Exhibit 2 maps the base landed cost of green hydrogen sourced from prospective supplier countries against hydrogen market “readiness” within these countries. Candidate suppliers vary in their readiness to move: companies in Saudi Arabia, for example, are already constructing an export-oriented project and have partnered with European off-takers and owners of existing ammonia export infrastructure. In contrast, Algeria has not yet advanced concrete hydrogen production projects, despite its stated aspiration to provide hydrogen to Europe. Market export readiness combined with landed product costs will determine which suppliers can provide the most secure and least expensive supply to European end-users by 2030.
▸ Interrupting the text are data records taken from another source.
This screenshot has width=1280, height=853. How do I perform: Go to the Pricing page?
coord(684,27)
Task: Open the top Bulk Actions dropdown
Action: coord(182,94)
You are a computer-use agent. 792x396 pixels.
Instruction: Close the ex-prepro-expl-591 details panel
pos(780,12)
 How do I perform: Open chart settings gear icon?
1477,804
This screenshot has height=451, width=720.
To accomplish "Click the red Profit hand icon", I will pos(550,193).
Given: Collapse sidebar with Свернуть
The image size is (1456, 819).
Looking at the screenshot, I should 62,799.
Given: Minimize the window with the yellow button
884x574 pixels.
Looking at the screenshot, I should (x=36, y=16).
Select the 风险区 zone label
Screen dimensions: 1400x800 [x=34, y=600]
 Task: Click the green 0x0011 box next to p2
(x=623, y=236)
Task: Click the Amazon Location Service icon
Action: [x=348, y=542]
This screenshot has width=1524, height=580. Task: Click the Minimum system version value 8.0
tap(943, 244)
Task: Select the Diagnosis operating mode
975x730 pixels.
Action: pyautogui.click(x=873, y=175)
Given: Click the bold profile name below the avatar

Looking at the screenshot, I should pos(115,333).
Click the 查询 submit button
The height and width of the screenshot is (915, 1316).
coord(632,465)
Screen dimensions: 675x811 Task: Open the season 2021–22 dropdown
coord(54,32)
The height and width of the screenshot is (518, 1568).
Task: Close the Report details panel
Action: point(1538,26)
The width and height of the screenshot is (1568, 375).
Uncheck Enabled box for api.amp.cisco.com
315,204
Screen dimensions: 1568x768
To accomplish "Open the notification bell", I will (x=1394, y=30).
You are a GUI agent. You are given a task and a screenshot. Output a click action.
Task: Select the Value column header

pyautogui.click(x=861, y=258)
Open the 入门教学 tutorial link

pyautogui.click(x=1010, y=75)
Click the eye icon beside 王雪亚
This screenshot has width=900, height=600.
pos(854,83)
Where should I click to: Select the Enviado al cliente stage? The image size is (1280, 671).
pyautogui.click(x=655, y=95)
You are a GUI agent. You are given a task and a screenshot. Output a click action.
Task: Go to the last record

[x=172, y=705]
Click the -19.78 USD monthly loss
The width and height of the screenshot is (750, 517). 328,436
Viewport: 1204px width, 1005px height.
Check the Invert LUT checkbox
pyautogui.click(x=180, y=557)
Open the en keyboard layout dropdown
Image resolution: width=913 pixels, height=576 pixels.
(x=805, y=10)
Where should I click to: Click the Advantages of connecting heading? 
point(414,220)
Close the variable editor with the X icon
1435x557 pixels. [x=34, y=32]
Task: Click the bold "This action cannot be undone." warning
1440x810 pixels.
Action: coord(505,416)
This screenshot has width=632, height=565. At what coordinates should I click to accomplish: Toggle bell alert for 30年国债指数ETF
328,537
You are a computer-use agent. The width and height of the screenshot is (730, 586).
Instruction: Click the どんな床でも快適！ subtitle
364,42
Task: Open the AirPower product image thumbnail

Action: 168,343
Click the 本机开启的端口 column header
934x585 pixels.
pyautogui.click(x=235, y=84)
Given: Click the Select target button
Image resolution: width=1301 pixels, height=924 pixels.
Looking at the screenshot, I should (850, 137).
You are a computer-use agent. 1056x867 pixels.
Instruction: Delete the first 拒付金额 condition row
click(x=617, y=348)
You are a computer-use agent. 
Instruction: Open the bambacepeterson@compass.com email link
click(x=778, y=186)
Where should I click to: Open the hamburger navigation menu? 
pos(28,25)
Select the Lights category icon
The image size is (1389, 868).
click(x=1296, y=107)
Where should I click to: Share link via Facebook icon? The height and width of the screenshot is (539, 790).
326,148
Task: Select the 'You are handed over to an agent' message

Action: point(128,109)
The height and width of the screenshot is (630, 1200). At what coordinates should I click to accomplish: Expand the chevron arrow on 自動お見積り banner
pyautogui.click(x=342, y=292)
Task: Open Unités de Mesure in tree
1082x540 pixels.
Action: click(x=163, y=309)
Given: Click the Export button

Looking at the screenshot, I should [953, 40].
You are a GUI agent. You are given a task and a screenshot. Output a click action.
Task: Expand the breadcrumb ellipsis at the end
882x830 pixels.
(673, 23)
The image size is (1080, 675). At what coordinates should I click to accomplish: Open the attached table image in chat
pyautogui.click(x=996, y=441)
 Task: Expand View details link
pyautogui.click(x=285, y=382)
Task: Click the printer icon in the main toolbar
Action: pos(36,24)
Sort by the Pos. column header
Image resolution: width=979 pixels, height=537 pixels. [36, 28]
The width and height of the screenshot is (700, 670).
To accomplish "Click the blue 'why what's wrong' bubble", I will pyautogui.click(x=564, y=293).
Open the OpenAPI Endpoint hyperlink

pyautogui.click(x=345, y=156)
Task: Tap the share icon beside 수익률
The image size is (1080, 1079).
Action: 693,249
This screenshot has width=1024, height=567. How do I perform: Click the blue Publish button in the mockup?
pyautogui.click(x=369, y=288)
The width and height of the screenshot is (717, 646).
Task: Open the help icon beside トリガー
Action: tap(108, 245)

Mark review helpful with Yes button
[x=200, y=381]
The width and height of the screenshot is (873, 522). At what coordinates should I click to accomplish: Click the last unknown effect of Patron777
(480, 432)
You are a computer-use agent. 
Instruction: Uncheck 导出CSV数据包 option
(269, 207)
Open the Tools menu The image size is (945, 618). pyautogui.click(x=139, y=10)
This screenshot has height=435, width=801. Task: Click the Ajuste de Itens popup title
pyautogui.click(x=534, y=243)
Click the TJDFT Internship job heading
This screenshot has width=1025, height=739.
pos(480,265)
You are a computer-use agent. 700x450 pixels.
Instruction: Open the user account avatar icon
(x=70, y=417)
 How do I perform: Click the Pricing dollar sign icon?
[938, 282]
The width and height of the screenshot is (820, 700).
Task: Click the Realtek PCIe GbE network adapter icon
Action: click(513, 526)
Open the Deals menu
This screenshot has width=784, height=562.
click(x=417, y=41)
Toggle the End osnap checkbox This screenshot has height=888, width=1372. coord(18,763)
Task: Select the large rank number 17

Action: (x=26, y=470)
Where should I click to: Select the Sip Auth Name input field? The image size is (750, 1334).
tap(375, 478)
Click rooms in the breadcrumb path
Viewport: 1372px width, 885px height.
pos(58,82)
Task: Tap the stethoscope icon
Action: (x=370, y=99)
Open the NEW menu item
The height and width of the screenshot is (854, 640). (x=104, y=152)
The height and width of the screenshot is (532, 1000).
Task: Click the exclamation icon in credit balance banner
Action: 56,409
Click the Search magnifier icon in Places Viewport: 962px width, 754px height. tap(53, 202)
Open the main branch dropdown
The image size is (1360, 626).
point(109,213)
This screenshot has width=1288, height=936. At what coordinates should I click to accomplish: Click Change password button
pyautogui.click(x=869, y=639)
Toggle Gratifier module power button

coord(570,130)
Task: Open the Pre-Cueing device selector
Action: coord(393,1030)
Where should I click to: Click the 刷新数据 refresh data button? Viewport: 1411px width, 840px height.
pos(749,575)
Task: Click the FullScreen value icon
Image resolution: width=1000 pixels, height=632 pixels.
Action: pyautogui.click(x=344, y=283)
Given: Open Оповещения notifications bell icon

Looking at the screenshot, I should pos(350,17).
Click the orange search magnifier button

Exhibit 2: Green hydrogen exports targeting EU markets in 2030

Note: Market readiness evaluated using an index based on most advanced project status, existing and planned export infrastructure, and the presence of bilateral agreements between countries. Export volumes based on analysis of individual projects in each country’s project pipelines and evaluation of country-level export ambitions. Base landed costs do not account for margins incorporated across the hydrogen value chain. Algeria’s bubble is for representation only; it has no planned projects as of Q3 2023.

RMI Graphic. Source: RMI analysis, IEA Hydrogen Production and Infrastructure Projects Database, analysis of planned project press releases

Notes on Hydrogen Cost Modeling

This paper presents technoeconomic analysis and top-down modeling on costs across green hydrogen trade value chains. Our analysis considers hydrogen production systems that will reach FID around 2030, once the green hydrogen industry has matured significantly. The levelized costs of hydrogen production, storage, transport, and conversion calculated here will vary from the costs realized by project developers, especially while the industry remains in the early stages of development.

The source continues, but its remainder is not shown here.